Saved data entries

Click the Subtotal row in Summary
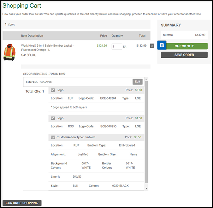The width and height of the screenshot is (213, 208). coord(184,35)
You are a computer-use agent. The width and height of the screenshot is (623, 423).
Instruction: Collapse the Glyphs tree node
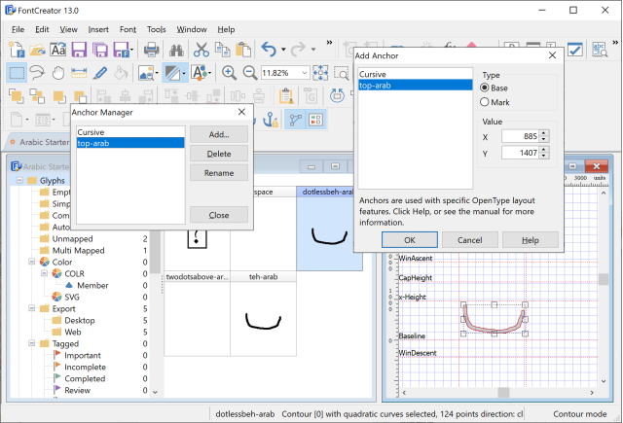(18, 181)
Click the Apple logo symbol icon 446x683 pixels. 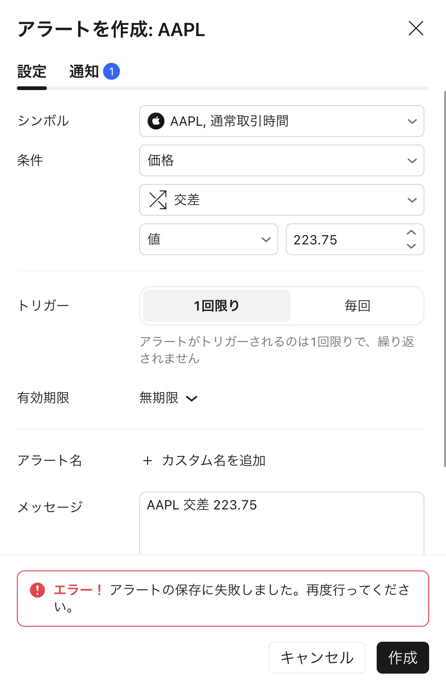tap(156, 121)
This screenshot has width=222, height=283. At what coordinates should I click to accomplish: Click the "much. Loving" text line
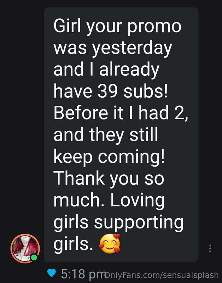(109, 200)
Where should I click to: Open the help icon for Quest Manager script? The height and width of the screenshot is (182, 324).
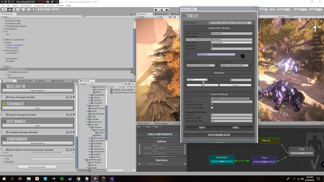tap(68, 115)
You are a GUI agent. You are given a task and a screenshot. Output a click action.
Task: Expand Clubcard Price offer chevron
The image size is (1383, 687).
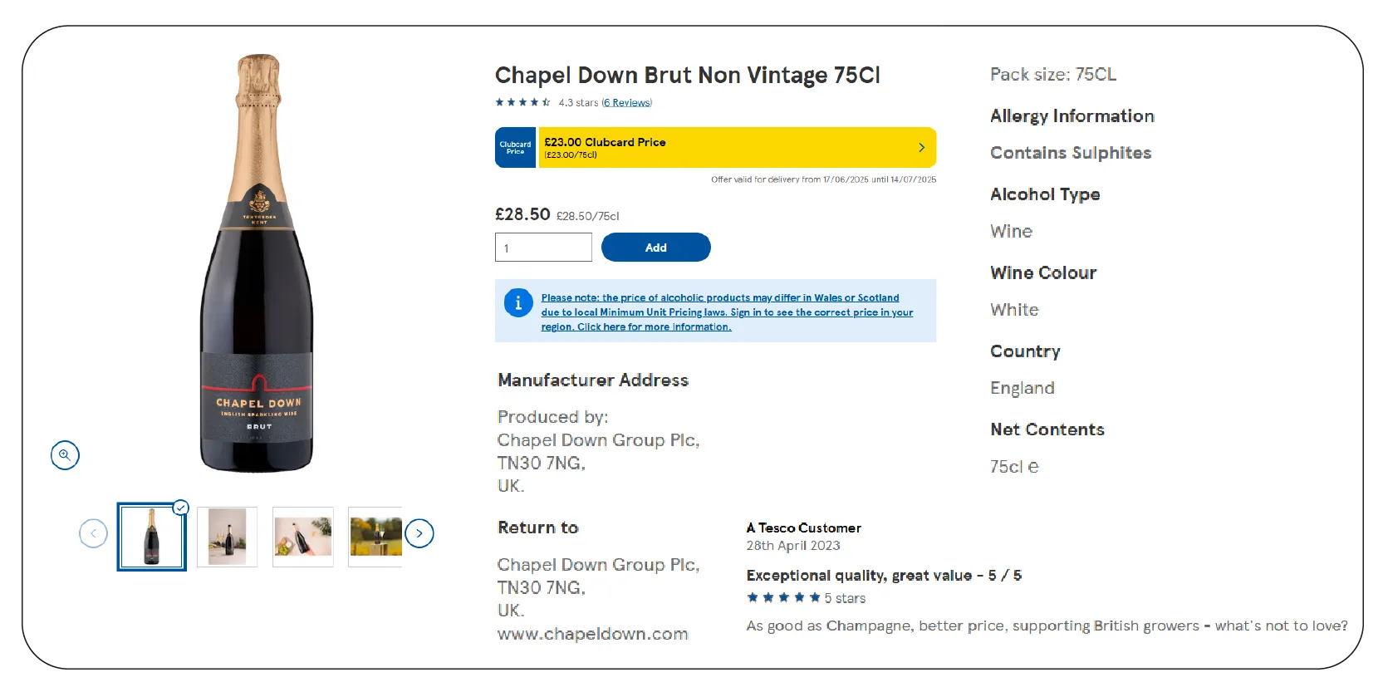tap(921, 147)
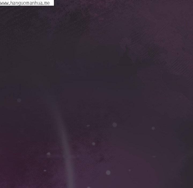Click the white background box behind watermark
193x188 pixels.
coord(52,3)
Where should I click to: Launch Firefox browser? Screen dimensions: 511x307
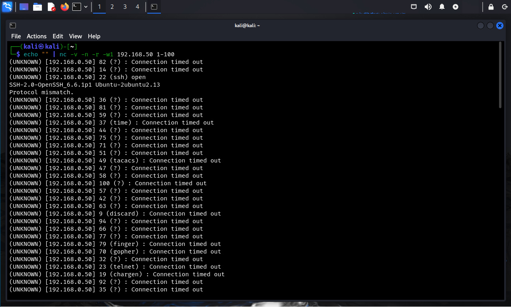[65, 7]
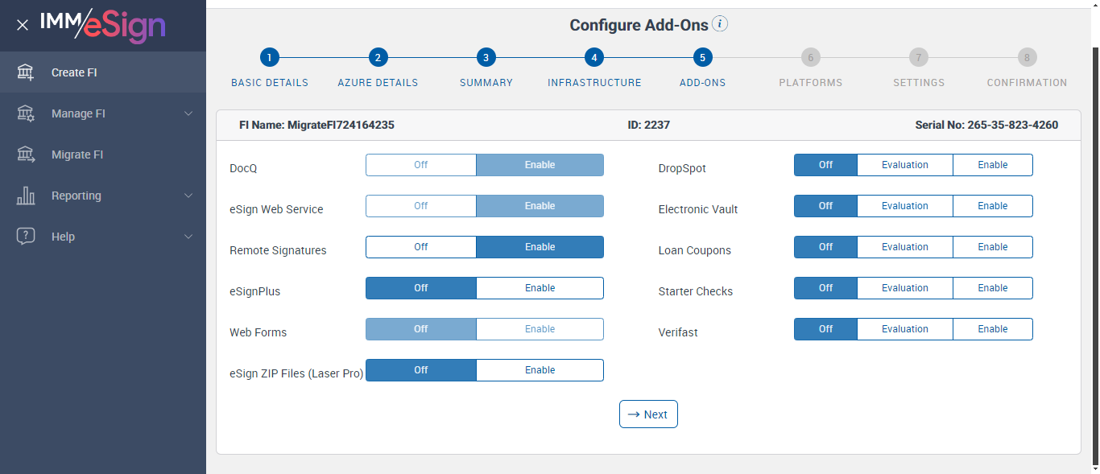The height and width of the screenshot is (474, 1100).
Task: Expand the Help menu chevron
Action: pyautogui.click(x=188, y=237)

→ PROBLEM DESCRIPTION: Give back exactly the lines from the one with "Task: Expand Clubcard Price offer chevron" through the end of the records above, inclusive, and omit any pictures.

→ WRITTEN SOLUTION:
Task: Expand Clubcard Price offer chevron
The image size is (1383, 687).
tap(921, 147)
Click the white background box behind watermark
193x188 pixels.
coord(52,3)
Where should I click to: Launch Firefox browser? Screen dimensions: 511x307
[65, 7]
The height and width of the screenshot is (474, 1100).
Task: Expand the Help menu chevron
Action: pyautogui.click(x=188, y=237)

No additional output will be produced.